**WRITTEN INSTRUCTION**
Quote everything from the line containing "You are a GUI" down to the last of the lines below, leaving the pictures out.

══════════════════════════════

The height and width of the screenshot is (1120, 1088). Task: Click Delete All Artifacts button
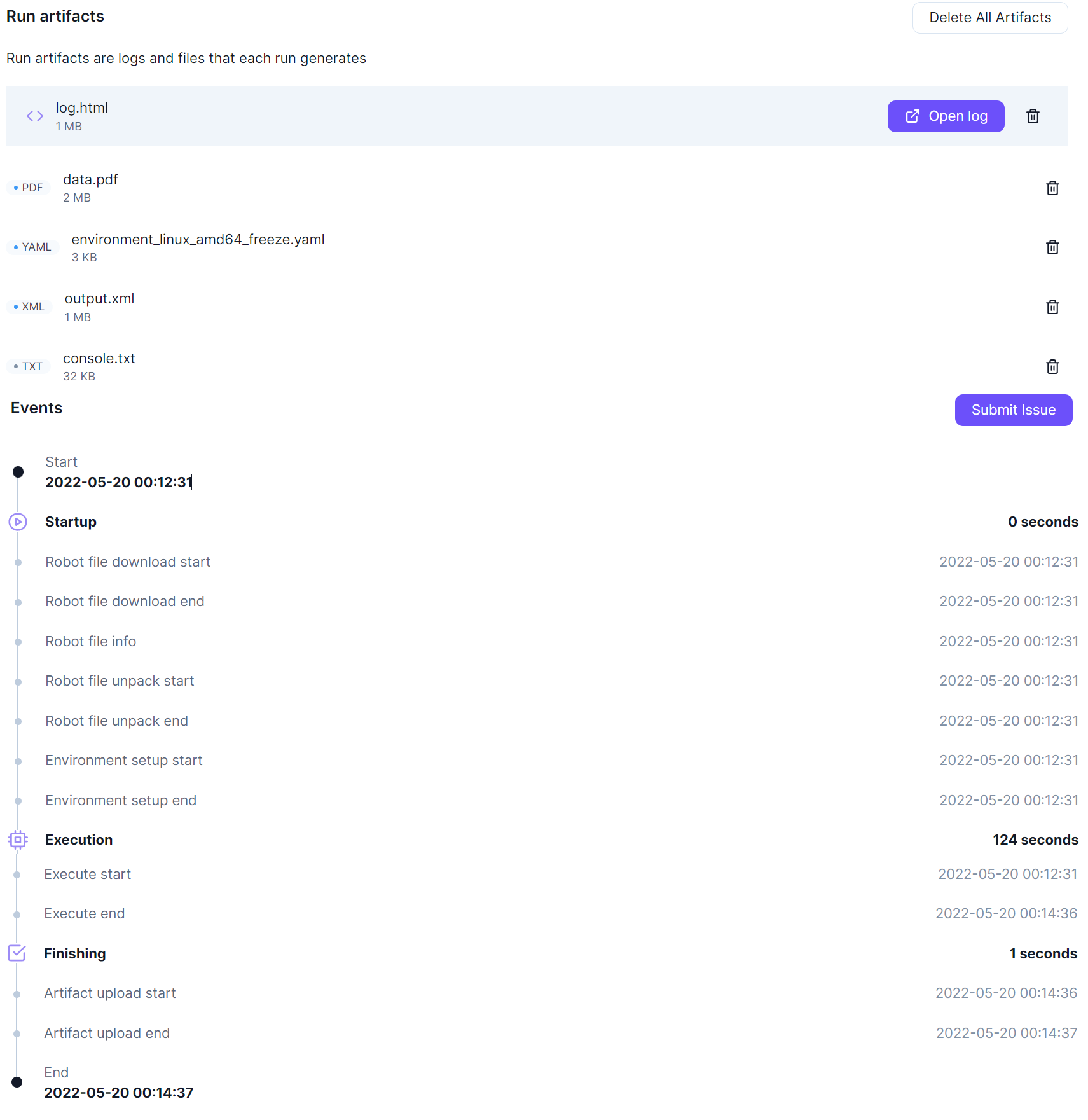(x=989, y=18)
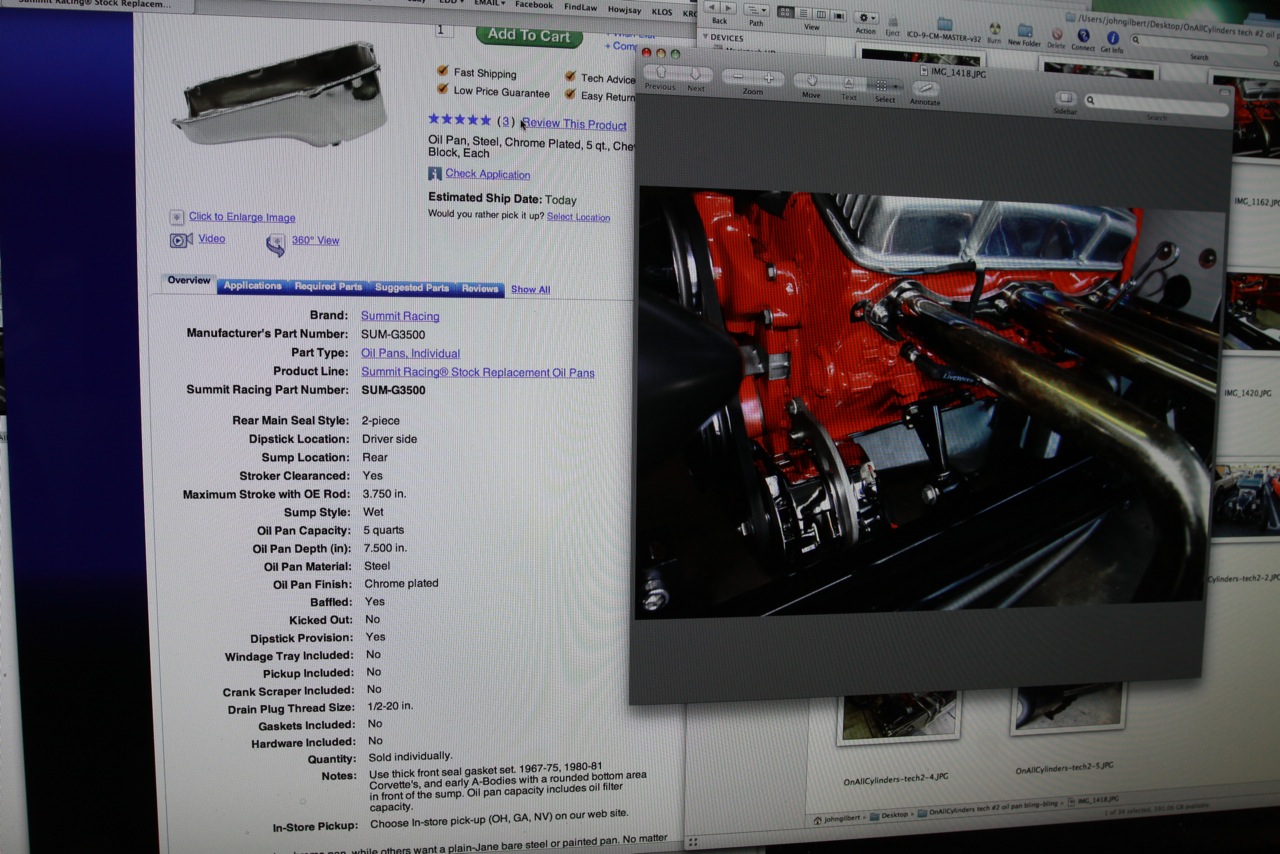Viewport: 1280px width, 854px height.
Task: Click the Get Info toolbar icon
Action: pos(1112,36)
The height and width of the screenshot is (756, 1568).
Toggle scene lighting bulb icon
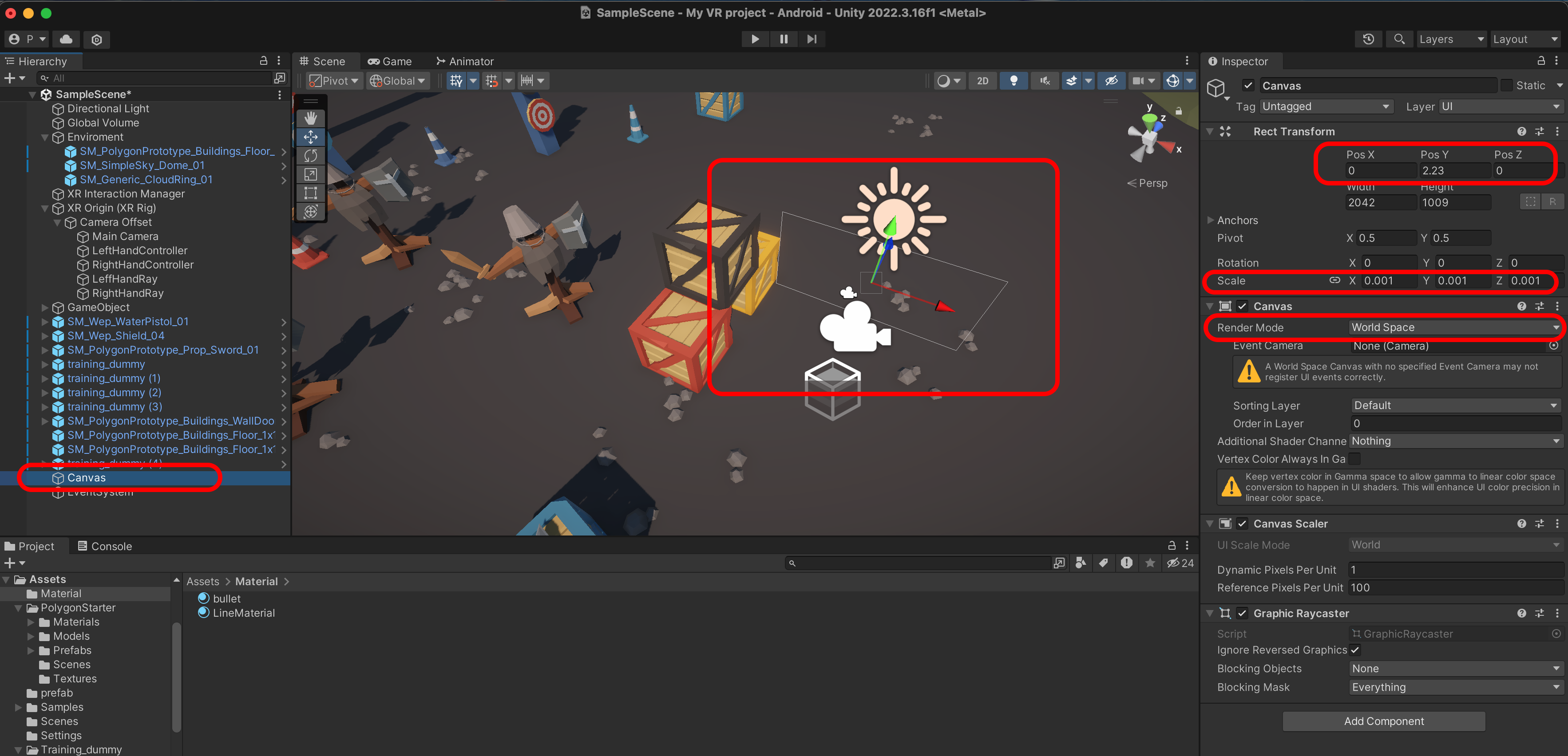coord(1014,81)
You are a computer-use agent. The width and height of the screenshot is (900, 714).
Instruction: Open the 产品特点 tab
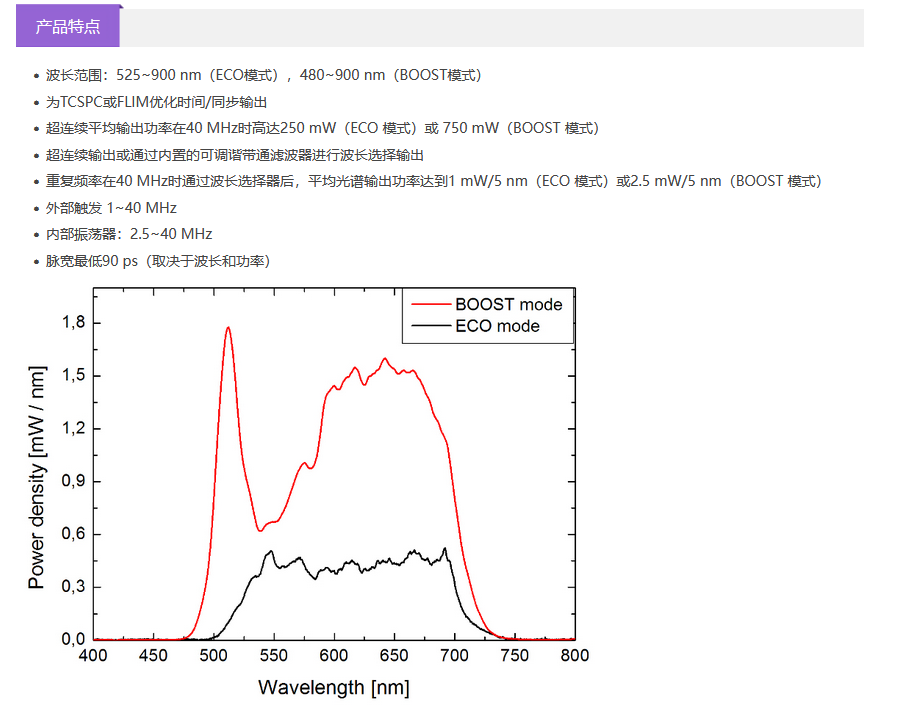tap(68, 27)
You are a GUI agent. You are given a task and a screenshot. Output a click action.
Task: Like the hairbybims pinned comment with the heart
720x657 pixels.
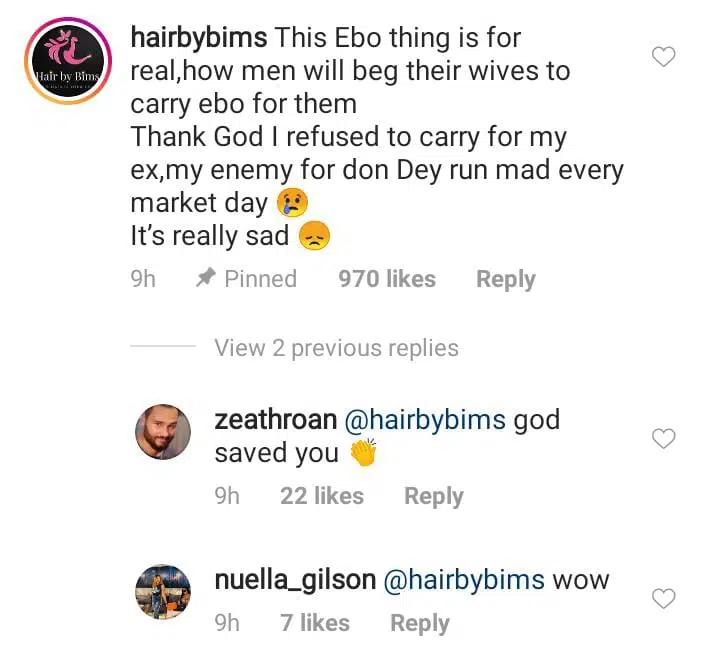(x=663, y=57)
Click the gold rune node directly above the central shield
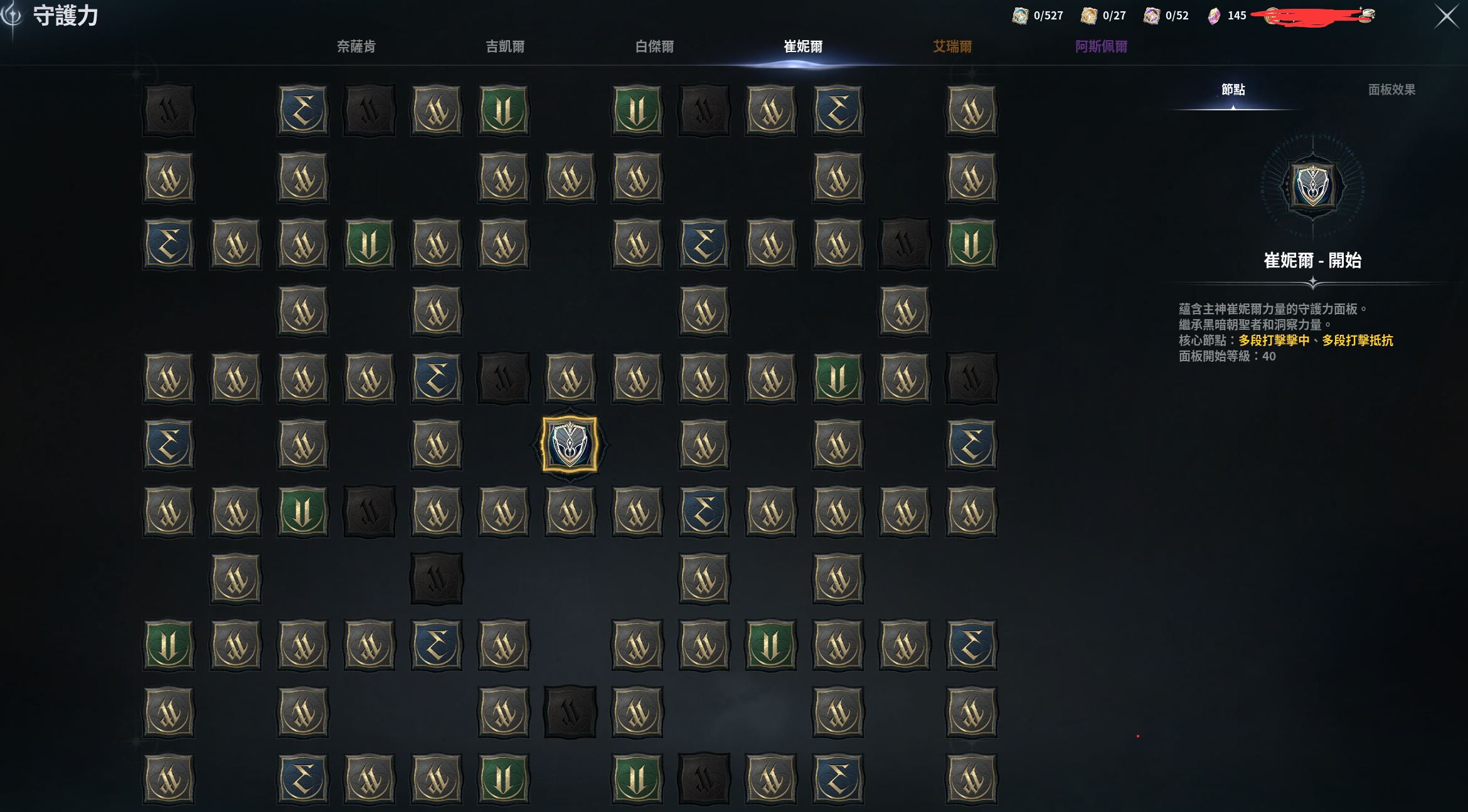The width and height of the screenshot is (1468, 812). [570, 378]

══════════════════════════════

**WORKED SOLUTION**
You are a GUI agent. You are given a task and a screenshot. Output a click action.
Task: Like the hairbybims pinned comment with the heart
720x657 pixels.
(x=663, y=57)
Click the gold rune node directly above the central shield
The width and height of the screenshot is (1468, 812). [570, 378]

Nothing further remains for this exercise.